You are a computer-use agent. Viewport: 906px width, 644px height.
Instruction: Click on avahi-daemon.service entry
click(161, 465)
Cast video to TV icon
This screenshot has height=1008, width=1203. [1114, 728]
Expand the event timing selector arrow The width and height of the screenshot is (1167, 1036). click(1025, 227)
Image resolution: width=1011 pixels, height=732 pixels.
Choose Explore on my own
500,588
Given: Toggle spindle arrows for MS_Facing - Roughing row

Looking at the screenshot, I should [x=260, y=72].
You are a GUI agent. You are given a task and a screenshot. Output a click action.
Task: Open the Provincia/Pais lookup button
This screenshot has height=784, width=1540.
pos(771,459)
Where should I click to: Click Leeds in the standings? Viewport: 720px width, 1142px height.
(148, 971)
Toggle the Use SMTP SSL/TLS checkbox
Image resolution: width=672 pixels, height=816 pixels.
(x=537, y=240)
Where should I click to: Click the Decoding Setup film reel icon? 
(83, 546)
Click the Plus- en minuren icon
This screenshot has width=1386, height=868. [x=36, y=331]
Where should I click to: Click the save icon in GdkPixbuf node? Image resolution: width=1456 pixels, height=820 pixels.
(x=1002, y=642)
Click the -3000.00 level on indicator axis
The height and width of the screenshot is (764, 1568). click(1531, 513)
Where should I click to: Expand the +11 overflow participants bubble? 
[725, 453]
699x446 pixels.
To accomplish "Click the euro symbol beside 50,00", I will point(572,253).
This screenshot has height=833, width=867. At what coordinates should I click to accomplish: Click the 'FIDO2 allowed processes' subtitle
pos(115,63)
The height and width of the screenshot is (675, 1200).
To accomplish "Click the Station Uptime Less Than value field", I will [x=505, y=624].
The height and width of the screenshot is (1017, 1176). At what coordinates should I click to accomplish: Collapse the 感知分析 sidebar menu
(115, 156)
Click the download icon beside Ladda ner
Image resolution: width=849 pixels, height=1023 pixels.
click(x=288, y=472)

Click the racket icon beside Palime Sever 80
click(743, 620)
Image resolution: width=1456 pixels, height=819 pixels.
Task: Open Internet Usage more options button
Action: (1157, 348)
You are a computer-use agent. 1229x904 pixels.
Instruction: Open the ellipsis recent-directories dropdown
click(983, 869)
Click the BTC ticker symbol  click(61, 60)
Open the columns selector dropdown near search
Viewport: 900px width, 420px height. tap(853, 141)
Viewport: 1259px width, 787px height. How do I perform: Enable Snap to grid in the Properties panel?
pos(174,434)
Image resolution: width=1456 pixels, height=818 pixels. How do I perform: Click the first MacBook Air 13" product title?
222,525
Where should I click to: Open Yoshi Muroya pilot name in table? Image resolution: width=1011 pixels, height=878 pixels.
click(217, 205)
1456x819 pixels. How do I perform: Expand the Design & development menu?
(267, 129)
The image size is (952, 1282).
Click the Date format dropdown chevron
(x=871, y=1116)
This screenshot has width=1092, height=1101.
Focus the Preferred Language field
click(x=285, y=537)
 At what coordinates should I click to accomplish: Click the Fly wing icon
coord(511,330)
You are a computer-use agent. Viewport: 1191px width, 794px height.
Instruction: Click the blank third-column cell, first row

OBJECTIVE:
Could you reproduce all of the data above word for word, without changing anything?

FULL SOLUTION:
You are a computer-use agent. Viewport: 906px width, 644px height.
Instruction: Click on avahi-daemon.service entry
click(161, 465)
Cast video to TV icon
This screenshot has height=1008, width=1203. [1114, 728]
Expand the event timing selector arrow The width and height of the screenshot is (1167, 1036). click(1025, 227)
Image resolution: width=1011 pixels, height=732 pixels.
Choose Explore on my own
500,588
Given: Toggle spindle arrows for MS_Facing - Roughing row

Looking at the screenshot, I should [x=260, y=72].
You are a GUI agent. You are given a task and a screenshot. Output a click action.
Task: Open the Provincia/Pais lookup button
This screenshot has height=784, width=1540.
pos(771,459)
Where should I click to: Click Leeds in the standings? Viewport: 720px width, 1142px height.
(148, 971)
Toggle the Use SMTP SSL/TLS checkbox
Image resolution: width=672 pixels, height=816 pixels.
(x=537, y=240)
Where should I click to: Click the Decoding Setup film reel icon? 
(83, 546)
Click the Plus- en minuren icon
This screenshot has width=1386, height=868. [x=36, y=331]
Where should I click to: Click the save icon in GdkPixbuf node? Image resolution: width=1456 pixels, height=820 pixels.
(x=1002, y=642)
Click the -3000.00 level on indicator axis
The height and width of the screenshot is (764, 1568). click(1531, 513)
Where should I click to: Expand the +11 overflow participants bubble? 
[725, 453]
699x446 pixels.
To accomplish "Click the euro symbol beside 50,00", I will point(572,253).
This screenshot has height=833, width=867. At what coordinates should I click to accomplish: Click the 'FIDO2 allowed processes' subtitle
pos(115,63)
The height and width of the screenshot is (675, 1200).
To accomplish "Click the Station Uptime Less Than value field", I will [x=505, y=624].
The height and width of the screenshot is (1017, 1176). At what coordinates should I click to accomplish: Collapse the 感知分析 sidebar menu
(115, 156)
Click the download icon beside Ladda ner
Image resolution: width=849 pixels, height=1023 pixels.
click(x=288, y=472)

Click the racket icon beside Palime Sever 80
click(743, 620)
Image resolution: width=1456 pixels, height=819 pixels.
Task: Open Internet Usage more options button
Action: (1157, 348)
You are a computer-use agent. 1229x904 pixels.
Instruction: Open the ellipsis recent-directories dropdown
click(983, 869)
Click the BTC ticker symbol  click(61, 60)
Open the columns selector dropdown near search
Viewport: 900px width, 420px height. tap(853, 141)
Viewport: 1259px width, 787px height. How do I perform: Enable Snap to grid in the Properties panel?
pos(174,434)
Image resolution: width=1456 pixels, height=818 pixels. How do I perform: Click the first MacBook Air 13" product title?
222,525
Where should I click to: Open Yoshi Muroya pilot name in table? Image resolution: width=1011 pixels, height=878 pixels.
click(217, 205)
1456x819 pixels. How do I perform: Expand the Design & development menu?
(267, 129)
The image size is (952, 1282).
Click the Date format dropdown chevron
(x=871, y=1116)
This screenshot has width=1092, height=1101.
Focus the Preferred Language field
click(x=285, y=537)
 At what coordinates should I click to accomplish: Click the Fly wing icon
coord(511,330)
You are a computer-use agent. Viewport: 1191px width, 794px height.
Instruction: Click the blank third-column cell, first row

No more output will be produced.